Claude Lévi-Strauss, l'amoureux des peuples qui n'aimait pas les voyages

L'importance philosophique et scientifique de l'anthropologue Claude Lévi-Strauss est considérable. D'Amérique en Orient, cet homme complexe et vaste a consacré sa vie à la défense de la diversité culturelle.

Ce monde, "ce n'est pas un monde que j'aime", déclarait-il en 2005. Il y aura vécu plus de 100 ans.

Ce monde qui est devenu ce qu'il est, l'ethnologue et philosophe Claude Lévi-Strauss l'a parcouru et en a aimé en tout cas, avec force, la richesse humaine et culturelle.

Etait-il un voyageur ? "Je hais les voyages et les explorateurs" écrit-il dans son ouvrage le plus célèbre, Tristes Tropiques (1955), qu'il consacre néanmoins à raconter ses "expéditions", ses rencontres avec, notamment, les indiens Bororos au Brésil.

Alors oui, sans doute, Lévi-Strauss était un voyageur. Un homme qui se déplace. Dès 1935, à 18 ans, il se dirige vers Sao Paulo et vit au Brésil jusqu'en 1939. De retour en France, il doit la fuir après la débacle et passe la plus grande partie de la guerre à New York. Il revient dans son pays, y développe sa carrière scientifique, ses œuvres, sa pensée. Il retournera en Amérique du Sud, plus tardivement se rendra plusieurs fois au Japon et manifestera un intérêt pour l'Orient...

Romantique ?

Sa formation est philosophique, il se tourne vers l'anthropologie : sa vocation sera d'étudier les êtres humains. Il n'adoptera pas pour autant une position existentialiste : son sujet n'est pas tant l'individu que le groupe. Il agit en ethnologue et s'intéresse aux structures des sociétés.

Mais Lévi-Strauss était loin du penseur froid et théorique : on lui reconnaît une écriture magnifique, l'homme s'indigne et se dresse. Il fustige l'ethnocentrisme occidental, au point qu'on pourra lui reprocher d'adopter une vision romantique des peuples primitifs. Sa politique est résolument écologiste, antiraciste et anticolonialiste. 

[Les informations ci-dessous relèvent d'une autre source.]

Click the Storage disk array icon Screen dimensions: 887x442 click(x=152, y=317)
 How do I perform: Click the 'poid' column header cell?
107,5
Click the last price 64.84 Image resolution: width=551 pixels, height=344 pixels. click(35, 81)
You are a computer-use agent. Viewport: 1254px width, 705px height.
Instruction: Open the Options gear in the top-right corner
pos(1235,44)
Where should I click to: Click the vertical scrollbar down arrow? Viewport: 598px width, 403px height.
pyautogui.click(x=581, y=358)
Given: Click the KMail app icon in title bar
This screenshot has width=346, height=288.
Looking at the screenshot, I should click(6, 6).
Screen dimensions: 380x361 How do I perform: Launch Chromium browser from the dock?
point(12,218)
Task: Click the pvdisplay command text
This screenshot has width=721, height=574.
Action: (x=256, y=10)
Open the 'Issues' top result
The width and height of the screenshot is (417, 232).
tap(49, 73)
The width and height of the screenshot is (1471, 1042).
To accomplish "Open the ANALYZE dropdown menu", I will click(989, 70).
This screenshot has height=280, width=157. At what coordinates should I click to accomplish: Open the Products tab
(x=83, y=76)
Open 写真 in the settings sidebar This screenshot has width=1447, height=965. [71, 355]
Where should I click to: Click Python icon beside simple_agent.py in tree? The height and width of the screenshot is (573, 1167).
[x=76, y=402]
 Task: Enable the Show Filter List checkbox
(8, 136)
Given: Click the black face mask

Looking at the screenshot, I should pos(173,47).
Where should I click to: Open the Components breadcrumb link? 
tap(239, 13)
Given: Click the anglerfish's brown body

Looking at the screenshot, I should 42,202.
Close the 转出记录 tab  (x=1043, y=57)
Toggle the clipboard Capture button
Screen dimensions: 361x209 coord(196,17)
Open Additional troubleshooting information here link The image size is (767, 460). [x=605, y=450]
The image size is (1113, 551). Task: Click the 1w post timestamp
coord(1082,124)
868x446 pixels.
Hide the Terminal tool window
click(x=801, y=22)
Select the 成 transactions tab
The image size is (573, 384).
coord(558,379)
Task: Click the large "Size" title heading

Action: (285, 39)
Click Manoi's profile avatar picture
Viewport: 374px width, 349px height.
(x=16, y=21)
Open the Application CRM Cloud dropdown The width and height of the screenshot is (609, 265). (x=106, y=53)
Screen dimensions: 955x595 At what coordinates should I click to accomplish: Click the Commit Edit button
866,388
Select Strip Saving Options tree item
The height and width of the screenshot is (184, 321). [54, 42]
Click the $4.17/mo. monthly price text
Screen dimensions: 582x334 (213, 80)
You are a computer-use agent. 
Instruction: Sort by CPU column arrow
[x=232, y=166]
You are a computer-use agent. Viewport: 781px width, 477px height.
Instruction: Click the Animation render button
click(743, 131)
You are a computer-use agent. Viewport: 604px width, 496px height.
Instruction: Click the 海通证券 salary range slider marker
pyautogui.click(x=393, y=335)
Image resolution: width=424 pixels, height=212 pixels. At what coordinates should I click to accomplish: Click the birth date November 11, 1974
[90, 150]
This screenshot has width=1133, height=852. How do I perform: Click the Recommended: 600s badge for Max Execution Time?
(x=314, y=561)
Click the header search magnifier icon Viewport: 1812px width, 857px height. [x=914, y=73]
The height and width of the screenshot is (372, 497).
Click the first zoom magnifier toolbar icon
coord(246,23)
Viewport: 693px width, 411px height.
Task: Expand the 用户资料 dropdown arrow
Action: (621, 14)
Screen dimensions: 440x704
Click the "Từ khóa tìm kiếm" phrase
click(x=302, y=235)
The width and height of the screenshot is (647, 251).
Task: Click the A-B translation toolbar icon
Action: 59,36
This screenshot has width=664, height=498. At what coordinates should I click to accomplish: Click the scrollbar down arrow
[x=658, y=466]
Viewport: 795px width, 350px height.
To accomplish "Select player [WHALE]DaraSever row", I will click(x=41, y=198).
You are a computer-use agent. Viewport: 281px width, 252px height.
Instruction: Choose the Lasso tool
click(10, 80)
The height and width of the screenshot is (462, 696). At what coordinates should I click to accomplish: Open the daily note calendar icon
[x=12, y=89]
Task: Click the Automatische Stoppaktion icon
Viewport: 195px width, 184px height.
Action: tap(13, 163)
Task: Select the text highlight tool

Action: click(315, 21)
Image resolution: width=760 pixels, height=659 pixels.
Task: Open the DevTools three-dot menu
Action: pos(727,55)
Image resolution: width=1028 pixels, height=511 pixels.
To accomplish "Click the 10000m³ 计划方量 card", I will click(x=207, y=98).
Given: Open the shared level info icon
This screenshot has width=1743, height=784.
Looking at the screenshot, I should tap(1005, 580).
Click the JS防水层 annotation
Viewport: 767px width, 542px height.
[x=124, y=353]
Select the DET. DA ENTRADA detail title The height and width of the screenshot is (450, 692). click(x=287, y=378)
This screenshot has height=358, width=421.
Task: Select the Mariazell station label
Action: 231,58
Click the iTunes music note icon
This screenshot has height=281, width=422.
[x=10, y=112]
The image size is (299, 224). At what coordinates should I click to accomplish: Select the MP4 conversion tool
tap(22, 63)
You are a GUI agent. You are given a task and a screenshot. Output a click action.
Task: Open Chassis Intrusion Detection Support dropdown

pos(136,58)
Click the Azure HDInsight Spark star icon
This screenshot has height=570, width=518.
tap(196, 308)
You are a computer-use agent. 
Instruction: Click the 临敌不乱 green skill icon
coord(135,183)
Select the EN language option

Sa philosophie l'oppose aux théories idéalistes de l'histoire : la modernité, considérait-il, n'est pas une fin en soi, la succession des événements est un ensemble de faits contingents d'où est absente toute notion de nécessité.

Proche du marxisme dans sa jeunesse, Lévi-Strauss va ainsi largement s'en détacher. Son évolution l'a-t-elle mené vers une forme de conservatisme ? Le débat est ouvert. Sa pensée se teinterait-elle de scientisme - cette volonté de dégager des lois universelles et exactes dans des domaines appartenant aux sciences humaines ? On l'en accuse parfois.  

Même critiqué, Lévi-Strauss n'en reste pas moins une référence intellectuelle majeure. Pessimiste certainement, il était aussi un Don Quichotte, un affectif, un "homme nu", en quelque sorte.